January 2022 \ Diaspora News \ NEIGHBORHOOD: OPINION

By Asad Mirza

Back then, Maldivian chief of defence forces, Major-General Abdulla Shamaal had said that while the Indian government had indicated that it would provide grant assistance for this project, there were no plans of any Indian naval base in the country. Fourthly, in 2016, an Action Plan between India and the Maldives was signed for ‘defence cooperation’ to enhance “shared strategic and security interests of the two countries in the Indian Ocean region”.

In 2016 when anti-India sentiments were at their peak and the bilateral relations were at their worst against the perceived military presence of Indian forces in Maldives, the Yameen government had asked India to take back these helicopters and refused to extend the term of the agreement that would extend their stay and use in the country.

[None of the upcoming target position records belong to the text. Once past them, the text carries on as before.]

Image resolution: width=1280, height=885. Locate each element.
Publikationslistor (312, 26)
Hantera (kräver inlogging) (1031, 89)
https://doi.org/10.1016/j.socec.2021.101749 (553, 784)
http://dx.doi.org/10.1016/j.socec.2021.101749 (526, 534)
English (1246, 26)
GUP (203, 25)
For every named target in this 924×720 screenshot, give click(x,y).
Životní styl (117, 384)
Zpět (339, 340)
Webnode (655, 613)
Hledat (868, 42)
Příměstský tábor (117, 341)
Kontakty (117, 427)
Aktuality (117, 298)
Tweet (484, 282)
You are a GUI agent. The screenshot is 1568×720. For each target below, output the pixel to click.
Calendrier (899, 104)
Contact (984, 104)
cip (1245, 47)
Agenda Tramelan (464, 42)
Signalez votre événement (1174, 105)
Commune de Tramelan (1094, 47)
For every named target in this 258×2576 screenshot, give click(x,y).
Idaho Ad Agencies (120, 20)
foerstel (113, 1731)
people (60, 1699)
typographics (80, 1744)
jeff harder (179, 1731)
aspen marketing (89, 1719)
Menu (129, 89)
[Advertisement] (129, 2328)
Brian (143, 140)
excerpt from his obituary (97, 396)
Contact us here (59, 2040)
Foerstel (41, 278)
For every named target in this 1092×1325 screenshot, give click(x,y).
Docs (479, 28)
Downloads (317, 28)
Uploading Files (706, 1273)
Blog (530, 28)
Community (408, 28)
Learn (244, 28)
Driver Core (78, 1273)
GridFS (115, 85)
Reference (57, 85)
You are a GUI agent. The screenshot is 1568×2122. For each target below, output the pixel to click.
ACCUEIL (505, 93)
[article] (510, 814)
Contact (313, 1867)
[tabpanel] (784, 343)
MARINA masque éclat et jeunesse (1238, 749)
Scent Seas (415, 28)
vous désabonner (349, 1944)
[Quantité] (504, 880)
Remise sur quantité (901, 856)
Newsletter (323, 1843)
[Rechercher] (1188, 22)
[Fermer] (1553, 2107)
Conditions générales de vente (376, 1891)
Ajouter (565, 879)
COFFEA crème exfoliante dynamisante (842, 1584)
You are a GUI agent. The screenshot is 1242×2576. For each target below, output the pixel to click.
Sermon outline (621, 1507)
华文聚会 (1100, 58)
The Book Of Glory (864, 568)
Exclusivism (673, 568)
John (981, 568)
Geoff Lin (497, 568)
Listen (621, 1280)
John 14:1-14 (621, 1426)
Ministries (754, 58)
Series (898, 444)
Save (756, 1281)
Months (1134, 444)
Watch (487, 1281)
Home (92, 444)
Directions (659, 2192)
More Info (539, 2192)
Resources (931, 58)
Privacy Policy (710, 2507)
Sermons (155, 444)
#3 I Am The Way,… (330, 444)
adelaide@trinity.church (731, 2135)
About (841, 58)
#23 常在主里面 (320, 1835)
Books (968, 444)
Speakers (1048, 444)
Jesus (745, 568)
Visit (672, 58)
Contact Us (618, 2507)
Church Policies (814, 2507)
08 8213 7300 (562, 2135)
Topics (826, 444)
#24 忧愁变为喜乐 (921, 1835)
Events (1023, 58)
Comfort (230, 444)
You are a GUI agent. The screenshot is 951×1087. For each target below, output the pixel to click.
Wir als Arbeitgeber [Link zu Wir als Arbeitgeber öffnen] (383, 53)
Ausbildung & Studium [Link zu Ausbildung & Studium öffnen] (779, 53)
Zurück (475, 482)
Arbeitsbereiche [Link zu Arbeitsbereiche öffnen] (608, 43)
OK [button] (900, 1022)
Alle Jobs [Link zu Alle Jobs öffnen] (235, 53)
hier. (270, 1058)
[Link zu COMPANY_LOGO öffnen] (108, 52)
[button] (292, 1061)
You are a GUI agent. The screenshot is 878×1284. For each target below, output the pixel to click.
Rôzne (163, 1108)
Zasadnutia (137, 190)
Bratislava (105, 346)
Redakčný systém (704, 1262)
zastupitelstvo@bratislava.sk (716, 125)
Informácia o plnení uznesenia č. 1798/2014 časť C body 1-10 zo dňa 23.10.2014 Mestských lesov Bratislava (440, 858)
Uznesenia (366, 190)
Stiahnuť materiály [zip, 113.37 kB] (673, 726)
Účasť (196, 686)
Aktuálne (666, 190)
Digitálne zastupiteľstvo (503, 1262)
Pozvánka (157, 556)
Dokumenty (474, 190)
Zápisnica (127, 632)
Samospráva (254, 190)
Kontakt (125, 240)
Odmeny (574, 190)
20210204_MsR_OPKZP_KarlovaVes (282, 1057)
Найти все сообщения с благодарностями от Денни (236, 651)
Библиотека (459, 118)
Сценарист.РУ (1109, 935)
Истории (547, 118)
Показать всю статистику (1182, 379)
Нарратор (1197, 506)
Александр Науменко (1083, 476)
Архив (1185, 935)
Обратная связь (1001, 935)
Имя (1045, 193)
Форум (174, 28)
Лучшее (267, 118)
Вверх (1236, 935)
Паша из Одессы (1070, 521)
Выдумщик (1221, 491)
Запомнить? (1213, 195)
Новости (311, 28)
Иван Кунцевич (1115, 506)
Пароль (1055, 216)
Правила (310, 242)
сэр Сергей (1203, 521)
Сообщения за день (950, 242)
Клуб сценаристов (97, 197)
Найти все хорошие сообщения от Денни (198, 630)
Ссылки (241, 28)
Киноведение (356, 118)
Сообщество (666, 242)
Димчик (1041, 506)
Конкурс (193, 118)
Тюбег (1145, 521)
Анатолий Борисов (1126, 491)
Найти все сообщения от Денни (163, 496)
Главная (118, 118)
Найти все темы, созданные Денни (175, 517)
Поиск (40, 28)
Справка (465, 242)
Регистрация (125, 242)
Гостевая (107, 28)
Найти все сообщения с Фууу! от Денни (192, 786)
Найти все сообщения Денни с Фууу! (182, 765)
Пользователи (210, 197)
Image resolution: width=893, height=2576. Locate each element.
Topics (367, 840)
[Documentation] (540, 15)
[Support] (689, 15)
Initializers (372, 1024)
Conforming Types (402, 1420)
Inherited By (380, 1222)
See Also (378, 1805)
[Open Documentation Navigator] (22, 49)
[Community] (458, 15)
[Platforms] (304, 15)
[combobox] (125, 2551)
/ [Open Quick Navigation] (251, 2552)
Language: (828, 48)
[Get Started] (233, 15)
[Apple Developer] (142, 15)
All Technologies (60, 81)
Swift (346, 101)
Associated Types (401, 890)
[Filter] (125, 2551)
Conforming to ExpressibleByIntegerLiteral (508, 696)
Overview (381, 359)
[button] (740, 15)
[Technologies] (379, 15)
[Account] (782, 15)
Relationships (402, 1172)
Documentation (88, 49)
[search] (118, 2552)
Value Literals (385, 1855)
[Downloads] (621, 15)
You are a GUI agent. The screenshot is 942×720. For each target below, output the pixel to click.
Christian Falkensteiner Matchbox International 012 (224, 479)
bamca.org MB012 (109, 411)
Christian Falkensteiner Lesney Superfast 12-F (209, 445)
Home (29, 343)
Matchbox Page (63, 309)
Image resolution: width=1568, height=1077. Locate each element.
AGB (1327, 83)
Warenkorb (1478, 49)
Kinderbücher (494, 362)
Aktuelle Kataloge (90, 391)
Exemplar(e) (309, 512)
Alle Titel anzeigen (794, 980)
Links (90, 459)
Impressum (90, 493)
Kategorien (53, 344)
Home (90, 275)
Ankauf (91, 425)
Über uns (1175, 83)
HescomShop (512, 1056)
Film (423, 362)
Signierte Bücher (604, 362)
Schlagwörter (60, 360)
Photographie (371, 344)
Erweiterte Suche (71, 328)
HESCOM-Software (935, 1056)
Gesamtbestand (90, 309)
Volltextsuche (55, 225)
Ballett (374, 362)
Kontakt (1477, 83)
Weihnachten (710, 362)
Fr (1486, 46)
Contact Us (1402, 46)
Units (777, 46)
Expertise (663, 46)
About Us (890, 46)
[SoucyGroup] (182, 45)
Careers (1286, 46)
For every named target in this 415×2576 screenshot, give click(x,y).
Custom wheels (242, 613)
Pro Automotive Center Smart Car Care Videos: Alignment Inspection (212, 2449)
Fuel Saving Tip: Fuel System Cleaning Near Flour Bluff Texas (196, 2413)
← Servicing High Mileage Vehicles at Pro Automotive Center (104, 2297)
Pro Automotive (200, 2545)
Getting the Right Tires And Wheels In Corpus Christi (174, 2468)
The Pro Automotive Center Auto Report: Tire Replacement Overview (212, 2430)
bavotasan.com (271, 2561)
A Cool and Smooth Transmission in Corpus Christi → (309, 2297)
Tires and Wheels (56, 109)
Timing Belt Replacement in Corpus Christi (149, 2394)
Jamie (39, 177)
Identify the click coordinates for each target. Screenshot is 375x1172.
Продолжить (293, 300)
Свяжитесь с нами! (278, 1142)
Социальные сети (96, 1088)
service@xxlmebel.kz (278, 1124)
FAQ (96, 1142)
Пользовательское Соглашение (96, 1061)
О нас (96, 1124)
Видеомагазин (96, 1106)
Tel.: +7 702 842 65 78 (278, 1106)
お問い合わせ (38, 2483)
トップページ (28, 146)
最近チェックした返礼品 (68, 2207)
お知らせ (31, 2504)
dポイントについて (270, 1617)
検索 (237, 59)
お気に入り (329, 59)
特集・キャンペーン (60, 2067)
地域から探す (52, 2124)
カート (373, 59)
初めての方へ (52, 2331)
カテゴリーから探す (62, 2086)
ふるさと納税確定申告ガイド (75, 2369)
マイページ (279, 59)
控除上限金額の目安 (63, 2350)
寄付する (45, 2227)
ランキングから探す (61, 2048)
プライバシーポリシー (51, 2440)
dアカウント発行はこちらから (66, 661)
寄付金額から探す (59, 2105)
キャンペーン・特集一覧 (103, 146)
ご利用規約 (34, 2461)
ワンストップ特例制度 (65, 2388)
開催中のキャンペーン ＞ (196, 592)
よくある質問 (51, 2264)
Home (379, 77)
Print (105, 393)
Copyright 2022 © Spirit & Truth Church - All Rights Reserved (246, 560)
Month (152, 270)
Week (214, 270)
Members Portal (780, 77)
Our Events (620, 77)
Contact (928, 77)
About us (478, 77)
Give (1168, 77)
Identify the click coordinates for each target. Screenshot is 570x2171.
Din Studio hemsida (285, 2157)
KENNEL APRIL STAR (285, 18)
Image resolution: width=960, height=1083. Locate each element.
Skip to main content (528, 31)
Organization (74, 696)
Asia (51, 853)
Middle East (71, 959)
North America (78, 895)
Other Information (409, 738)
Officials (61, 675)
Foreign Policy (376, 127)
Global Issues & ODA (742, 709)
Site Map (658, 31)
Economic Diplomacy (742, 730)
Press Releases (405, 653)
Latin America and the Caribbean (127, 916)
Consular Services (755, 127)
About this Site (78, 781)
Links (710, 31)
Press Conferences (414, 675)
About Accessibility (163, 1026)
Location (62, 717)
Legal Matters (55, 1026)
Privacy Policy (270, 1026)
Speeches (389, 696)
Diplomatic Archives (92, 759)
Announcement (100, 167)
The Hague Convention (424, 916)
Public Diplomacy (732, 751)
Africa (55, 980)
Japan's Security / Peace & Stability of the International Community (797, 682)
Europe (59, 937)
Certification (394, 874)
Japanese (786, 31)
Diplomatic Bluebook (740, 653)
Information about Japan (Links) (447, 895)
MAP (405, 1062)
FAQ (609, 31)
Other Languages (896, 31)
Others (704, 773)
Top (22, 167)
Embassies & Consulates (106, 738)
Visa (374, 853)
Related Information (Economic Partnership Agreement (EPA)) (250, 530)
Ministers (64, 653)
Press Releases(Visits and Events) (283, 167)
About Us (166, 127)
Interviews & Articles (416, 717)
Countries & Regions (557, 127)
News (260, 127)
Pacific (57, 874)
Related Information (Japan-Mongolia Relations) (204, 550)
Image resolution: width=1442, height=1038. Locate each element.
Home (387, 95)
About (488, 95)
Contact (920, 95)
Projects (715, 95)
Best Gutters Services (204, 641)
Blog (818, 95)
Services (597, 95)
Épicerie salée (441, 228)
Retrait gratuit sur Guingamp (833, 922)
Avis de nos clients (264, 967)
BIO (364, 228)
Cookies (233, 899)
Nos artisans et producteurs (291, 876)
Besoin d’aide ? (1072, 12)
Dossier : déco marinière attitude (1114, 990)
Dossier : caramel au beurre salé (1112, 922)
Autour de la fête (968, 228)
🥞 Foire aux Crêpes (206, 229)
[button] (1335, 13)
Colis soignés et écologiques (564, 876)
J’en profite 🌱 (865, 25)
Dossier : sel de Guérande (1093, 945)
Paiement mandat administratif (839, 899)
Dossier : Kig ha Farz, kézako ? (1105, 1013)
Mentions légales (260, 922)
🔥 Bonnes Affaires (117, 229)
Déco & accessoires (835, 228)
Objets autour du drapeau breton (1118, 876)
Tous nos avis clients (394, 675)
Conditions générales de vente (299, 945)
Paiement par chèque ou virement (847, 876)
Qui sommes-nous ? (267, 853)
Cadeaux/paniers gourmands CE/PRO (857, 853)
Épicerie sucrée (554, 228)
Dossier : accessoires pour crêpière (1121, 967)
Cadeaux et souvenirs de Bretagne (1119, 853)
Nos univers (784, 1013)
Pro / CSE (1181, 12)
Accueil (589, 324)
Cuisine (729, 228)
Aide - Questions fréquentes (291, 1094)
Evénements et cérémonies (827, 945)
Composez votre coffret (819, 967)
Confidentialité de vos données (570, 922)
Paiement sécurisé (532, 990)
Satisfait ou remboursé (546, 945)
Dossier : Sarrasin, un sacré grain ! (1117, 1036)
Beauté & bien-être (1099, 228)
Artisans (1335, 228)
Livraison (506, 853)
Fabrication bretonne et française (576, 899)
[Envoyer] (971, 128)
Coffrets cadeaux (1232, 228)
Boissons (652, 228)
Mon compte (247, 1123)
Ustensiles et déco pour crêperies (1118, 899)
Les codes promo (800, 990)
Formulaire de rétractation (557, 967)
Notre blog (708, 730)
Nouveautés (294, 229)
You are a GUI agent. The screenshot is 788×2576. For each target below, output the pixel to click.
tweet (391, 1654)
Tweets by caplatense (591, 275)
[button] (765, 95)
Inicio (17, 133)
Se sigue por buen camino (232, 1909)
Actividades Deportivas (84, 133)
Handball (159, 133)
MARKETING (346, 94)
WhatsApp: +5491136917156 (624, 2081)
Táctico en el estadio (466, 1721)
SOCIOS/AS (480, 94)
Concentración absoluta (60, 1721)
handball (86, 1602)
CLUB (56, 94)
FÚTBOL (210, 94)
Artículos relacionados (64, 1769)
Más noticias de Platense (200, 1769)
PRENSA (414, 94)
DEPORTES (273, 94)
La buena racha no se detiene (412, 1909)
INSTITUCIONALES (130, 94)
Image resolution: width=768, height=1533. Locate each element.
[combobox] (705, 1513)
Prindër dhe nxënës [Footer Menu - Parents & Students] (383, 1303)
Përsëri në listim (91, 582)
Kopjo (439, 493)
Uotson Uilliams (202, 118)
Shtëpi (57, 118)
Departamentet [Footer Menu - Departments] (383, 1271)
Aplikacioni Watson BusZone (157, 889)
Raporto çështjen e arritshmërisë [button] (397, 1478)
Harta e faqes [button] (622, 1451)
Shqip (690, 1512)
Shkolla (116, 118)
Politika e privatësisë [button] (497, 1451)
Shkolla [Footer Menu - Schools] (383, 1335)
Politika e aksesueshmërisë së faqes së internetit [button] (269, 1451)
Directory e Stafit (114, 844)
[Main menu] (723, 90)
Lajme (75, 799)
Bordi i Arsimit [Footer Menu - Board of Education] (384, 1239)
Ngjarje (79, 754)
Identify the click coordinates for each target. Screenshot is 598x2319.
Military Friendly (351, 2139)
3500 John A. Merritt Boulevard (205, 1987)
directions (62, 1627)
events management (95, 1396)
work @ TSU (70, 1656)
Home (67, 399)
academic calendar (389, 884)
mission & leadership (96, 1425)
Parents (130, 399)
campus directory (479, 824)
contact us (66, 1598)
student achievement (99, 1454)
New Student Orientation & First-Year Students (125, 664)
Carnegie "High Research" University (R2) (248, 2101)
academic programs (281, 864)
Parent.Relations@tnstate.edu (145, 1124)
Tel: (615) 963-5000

Observers say that one of the main reasons behind the ‘India Out’ campaign was rooted in this controversy surrounding the ALF choppers and India’s reported refusal to take them back. During the Yameen-era, India had looked on in concern as the Maldives began to develop stronger ties with China and its Belt and Road Initiative.

By 2018 when Ibrahim Mohamed Solih assumed office, he immediately renegotiated these agreements, extending the stay and use of these choppers in the country. The Solih government’s visibly warm relations with India have only served to fuel anti-India sentiment in the country.